Entre el cielo y la tierra.
“[…] nadie puede decir en qué momento comienza el despertar del hombre” (Eduardo Subirats, Utopía y Subversión, 1975, p. 148).
En lo que más me fijé la primera vez que te conocí, fue en tus manos. Grandes, con las uñas bien recortadas y con un tatuaje imperfecto. Tus manos siempre cargaban algo: una pluma, papel, tarjetas con números telefónicos, periódicos, libretas y bolsas de plástico trasparente con comida. Puños llenos de sueños… Tus manos eran por si solas, un taller de trabajo, una oficina, una librería, una lucha hispana. Esas manos tuyas reflejaban de una manera muy pulcra, tu trabajo: cuidadas, útiles, en eterno movimiento y fuertes.
Entre el cielo y la tierra (ese sitio donde nosotros, los ridículos y dramáticos humanos, intentamos vivir y sobrevivir) estaba tu laboratorio. En él hacías experimentos para revolucionar la existencia de los que no sabemos cómo saborear la vida de una forma sana. En él construiste comunidad y derribaste muros. En él luchaste por todos nosotros; de hecho, este espacio en el que hoy estoy escribiendo en español, nos lo conseguiste tú.
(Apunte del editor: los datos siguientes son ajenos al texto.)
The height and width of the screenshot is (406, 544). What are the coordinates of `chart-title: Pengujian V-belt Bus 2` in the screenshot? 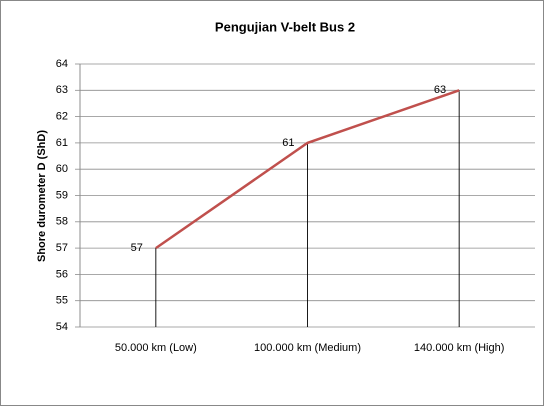 It's located at (285, 26).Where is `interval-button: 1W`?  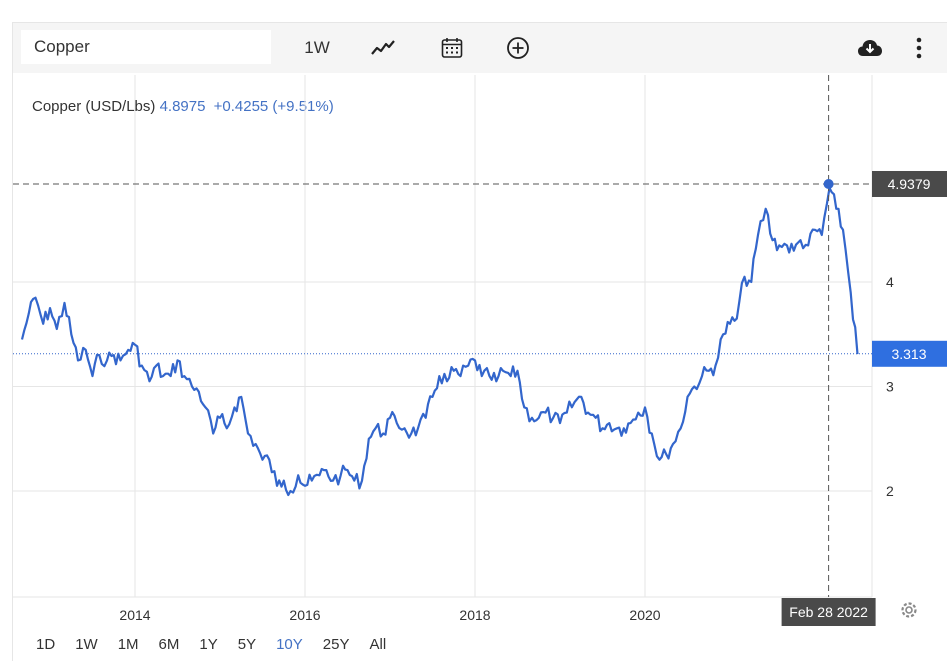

¿De quién eran esas manos mágicas que trabajaban entre el cielo y la tierra? Eran de un hombre que soñaba despierto y despertaba a sus sueños: correr programas de rehabilitación en español; “les voy a enseñar (a las correccionales) cómo se debe de hacer la rehabilitación adecuadamente”, me decía. Eran de un hombre que no recibía un “no” por respuesta; “eh, Lucía, va a estar bueno. Vamos a agarrar lo mejor para la raza. Tú confía”, me repitió. Eran de un hombre que tocaba puertas, que luchaba por los “compas”, que explicaba cuando nadie quería oír, que compartía con los demás hasta lo que no tenía, que respiraba profundo “cuando la cosa se pone fea”, que miraba siempre para adelante y dejaba atrás rencores y remordimientos, que creía ciegamente en la unión y el trabajo en equipo, que disfrutaba de estar vivo. Eran las manos de un hombre de palabra que, invariablemente, caminaba con la cabeza bien erguida porque estaba orgulloso de su cultura; orgulloso de nosotros.
Compañeros, ustedes que hoy están leyéndome, déjenme decirles que le debemos mucho al dueño de esas manos: ahora es nuestro turno de trabajar entre el cielo y la tierra, para derribar muros y construir comunidad. A él no le importaba si eras “gabacho”, “moreno”, “paisa”, o extraterrestre; “no le hace. Aquí con nosotros todos son bienvenidos”, decía con una gran sonrisa. Mis compas, compitas, ñeros, paisas y banda, de Norte a Sur y de Sur a Norte, todos somos uno y uno somos todos. Juntos, vamos a mantener vivo el trabajo que él comenzó entre el cielo y la tierra; porque ese trabajo era y es, para y por nosotros. Porque entre el cielo y la tierra sólo podemos caminar. ¡Ya basta de correr! Vamos a andar, un pie delante del otro. Vamos a despertar y a dejar ese racismo que nos pudre por dentro. Vamos a recorrer, cogidos de las manos, las carreteras que no entienden de fronteras; las carreteras que sólo saben de unión.
“No se descubre al sueño por haberlo des-cubierto, no son las luces del día, de la conciencia y la razón, las que lo desvelan. Más bien revelan una nueva luz. Una nueva claridad que penetra en la vida vigil con las sombras de recuerdos de deseos olvidados […] Al amanecer no se despierta del sueño; es el sueño el que despierta la vigilia” (pp. 147-148).
Despertemos de ese sueño que nos tiene adormecidos. Ese sueño que nos hace sentir cansados y desganados, esclavos del hartazgo. Despertemos al sueño de ser el mejor ejemplo de nuestras raíces. ¿De qué sirve una vida llena de sueños, si dormimos durante el día? Arnulfo T. García: esta lucha no se acaba aquí.